Ehemalige Strafgefangene stehen, auch wenn sie inzwischen wieder Arbeit und Geld haben, auf dem „Wohnungsmarkt-Ranking“ nach wie vor an zweit- oder drittletzter Stelle. Die Problematik kennt Werner Schühler seit sehr vielen Jahren. Immer wieder hat er es mit Männern zu tun, die sich sozial und psychisch so weit stabilisiert haben, dass sie ein ganz und gar eigenständiges Leben führen könnten. Doch sie bleiben weiter an die Christophorus-Gesellschaft angebunden, weil sie einfach nicht zu eigenen vier Wänden kommen. Das frustriert die Klienten enorm. Und macht natürlich auch die Sozialarbeiter nicht gerade glücklich.

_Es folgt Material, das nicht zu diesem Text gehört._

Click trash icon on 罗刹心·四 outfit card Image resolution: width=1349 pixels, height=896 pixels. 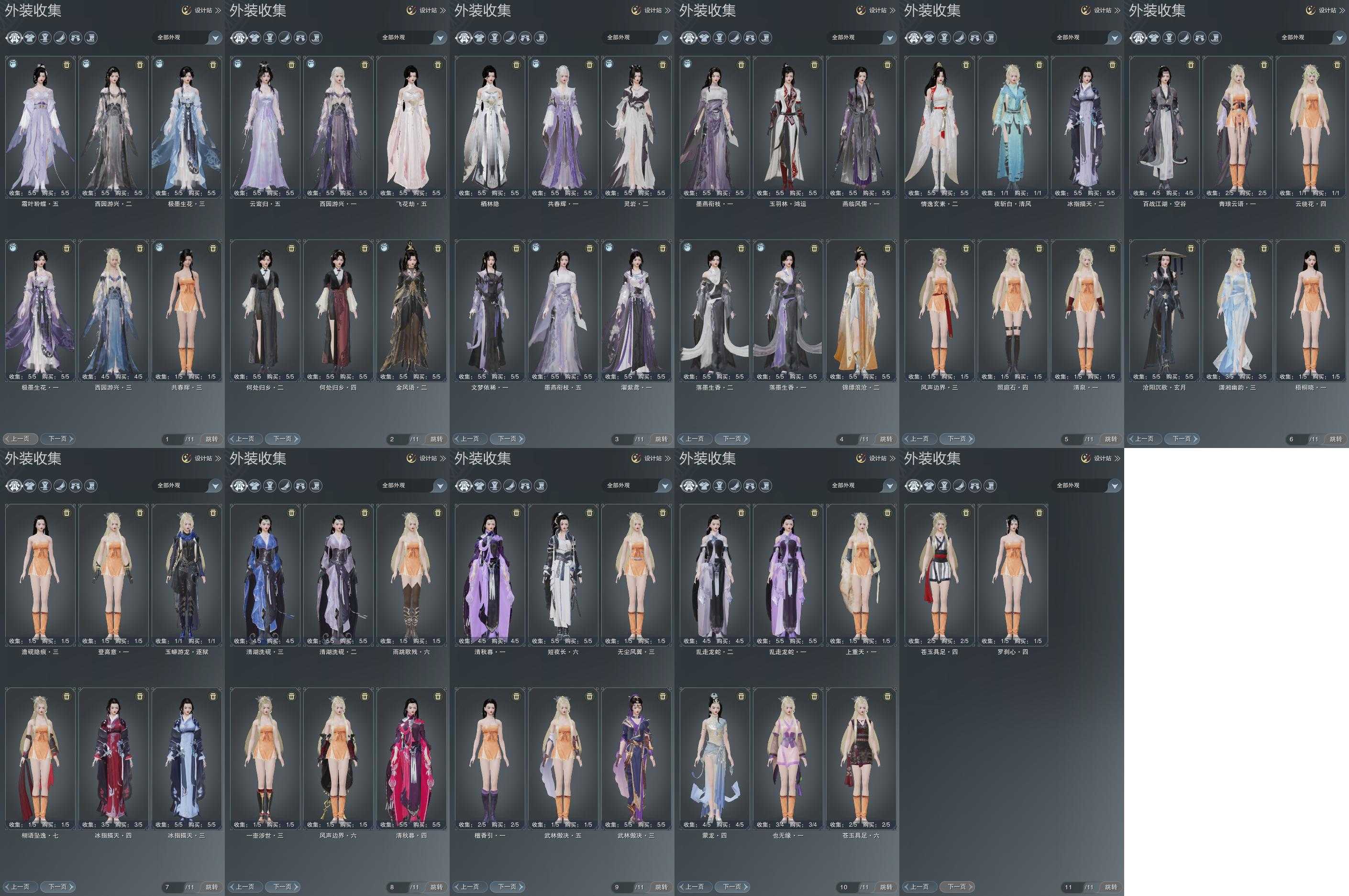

Würde Werner Schühler seine beruflichen Erinnerungen schreiben, könnte er sicher zwei oder drei dicke Bände füllen mit Biografien von Männern, mit denen er in den vergangenen 35 Jahren über viele Monate hinweg durch dick und dünn gegangen ist. Einige erregten seine Bewunderung, weil sie es geschafft hatten, aus einem tiefen sozialen und seelischen Loch heraus zu einem völlig neuen Leben aufzusteigen. Andere strauchelten irgendwo auf dem Weg. Doch auch in diesen Fällen ist Werner Schühler immer froh gewesen, zumindest eine Chance eröffnet zu haben. Niemand, betont er, dürfe von vornherein fallengelassen werden.